それ、贈与税がかかります

本人にその気がなくても…


 贈与税は、その年の1月から12月のあいだに授受があった資産について、翌年に確定申告をする。当人同士が納得済みであればいいが、毎年後を絶たないのが、本人にはその気がないのに贈与扱いされてしまう「うっかり贈与」だ。定期保険の保険金、増築費用、車、不動産などうっかり贈与の恐れのある資産は多い。もし意図しない贈与を行ってしまったなら、その年のうちに何らかの対策を講じる必要がある。


 贈与税は、年間110万円を超える財産をもらった人が、その額に応じた税率に従って納める税金だ。納期限は財産をもらった翌年の確定申告期の末日で、例えば昨年もらった財産にかかる贈与税は今年の3月15日までに申告して納めなければならない。

 

 贈与が税負担を前提にした計画的なものであればいいが、そのつもりはないのに贈与と認定されて税を課されてしまうケースもある。俗に「うっかり贈与」と呼ばれるもので、贈った本人としてはちょっとしたプレゼントや、妻や子の名義を借りただけのつもりが、ある日税務署から贈与税の申告についての問い合わせがあって仰天することもあるようだ。

 

 うっかり贈与の代表的なものには、親から子への高級なプレゼントが挙げられる。贈与税の課税対象は金銭だけでなく現物も含まれる。親が子に援助をすることは税法でも認められていて、生活費の支援や学費を払うことがいちいち贈与税の対象となることはないが、あくまで非課税とされるのは「通常必要とされる」範囲内だけで、例えば高級車や宝石類、不動産などは含まれていない。

 

クルマや宝石、増築費用も

 例えば車であれば、税務署は定期的に陸運局で車検の名義をチェックし、学生が自己資金で車を買えるはずがないと判断すれば「お尋ね文書」を送り、贈与の事実を把握する。また宝石ならば、定期的にデパートや宝石商などに出向き、優良顧客や高額取引のリストを作成し、小売店の売上伝票を反面調査することで、贈与の事実を把握するそうだ。こうした高額なプレゼントの贈与認定を避けるためには、例えば車の場合には名義は自分のものとしておき、そのうえで貸す形をとれば原則として贈与税が課されることはない。

 

 住宅の増築費用などもうっかり贈与に当てはまりやすいケースだ。子ども名義の家に、三世代同居を目的とした増築を施すと、お金を出したのが誰であれ、増築部分は元からある家に吸収されるかたちで子の名義となる。その費用を親が負担していた場合、親から子への贈与とみなされてしまう。

 

 贈与税を避けるためには、増築にかかった費用に当たる持分を親に移転する方法が考えられるが、この方法だと子に譲渡所得税がかかってしまう可能性がある。
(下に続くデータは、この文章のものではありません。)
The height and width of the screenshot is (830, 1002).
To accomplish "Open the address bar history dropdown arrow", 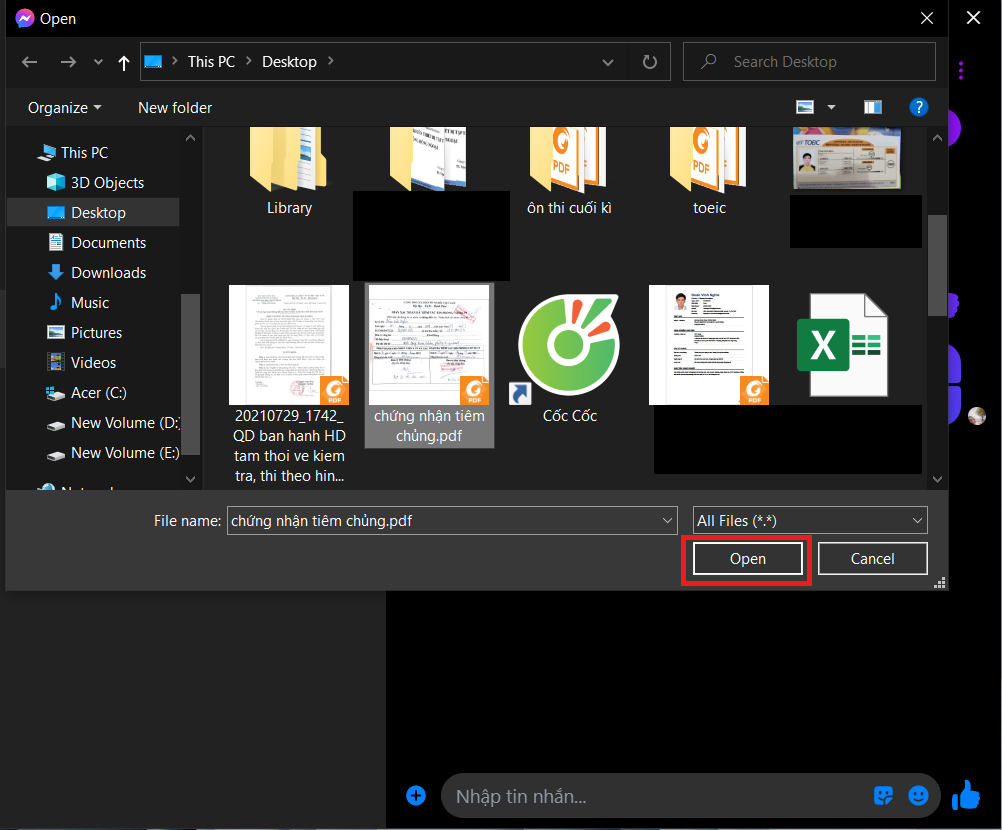I will click(x=608, y=61).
もっとも安心なのは、住宅の取得や増築のための一括贈与を非課税にする特例を活用することだろう。昨年行われた贈与であれば、省エネ等住宅なら1200万円、それ以外でも700万円までの贈与を非課税にできる。

 

 ただし適用するためにはもちろん手続きが必要なので、今年2月〜3月の申告を忘れないようにしたい。なおこの特例は、子や孫といった〝卑属〞への贈与に限定された特例なので、親が所有する家の増改築にかかる費用を子が負担する逆パターンでは使えない点に注意が必要だ。

 

満期保険金には要注意

 そして、うっかり贈与のなかでも対策のしようがない可能性があるのが、定期保険の保険金だ。若いころに定期の生命保険契約を結び、受取人に妻の名前を記入していたケースで、そのまま満期を迎えて妻が保険金を受け取れば、妻には贈与税が課されてしまう。

 

 贈与税負担を避けるためには、満期前に受取人を変更する必要がある。保険料を支払った本人に変更することで税負担を減らすことが可能だ。契約者も受取人も夫であれば保険金は夫の一時所得となるので所得税が課されるものの、特別控除50万円を差し引いた額の2分の1のみが課税対象となり、基礎控除110万円を除いた全額に課税される贈与税とは実際の税負担が段違いとなる。

 

 しかし、すでに保険金を受け取っているなら対策は難しい。例えば現金の授受であれば、同じ年のうちに現金をそのまま返すことで、贈与そのものをなかったことにできる可能性がある。だが保険金は下りた時点で贈与が成立しているとみなされてしまい、後から保険金を返しても、贈与税がかからないどころか、贈与が2回あったとして二重に課税されてしまう。

 

 贈与の事実認定は本人同士の「あげた」「もらった」という意思があって初めて成立するため、例えば妻が保険の存在を知らず、口座も夫が管理していたというのであれば、贈与が成立していないと認められるかもしれない。だが、贈与税を課される可能性が完全には排除できないことを考えれば、できるだけ満期を迎える前に名義変更などの対策を講じておきたいところだ。

 

 最後に、うっかり贈与のなかでも非常に珍しいパターンとして、「あげた側が贈与税を肩代わりする」というケースもある。贈与は渡す側と受け取る側の二者で成立するが、贈与税の納税義務があるのはあくまで受け取った側だ。それをあげた側が負担すれば当然、その税額分が新たな贈与となってしまう。初歩的なミスではあるが間違わないようにしたい。

 

 贈与税に関する基本的な注意点として、「暦年贈与の年間110万円の非課税枠は受け取る側1人当たりの上限」という点がある。税負担なしに財産を贈与したいと思うなら、ほかの人から贈与を受けていないかの確認を忘れてはいけない。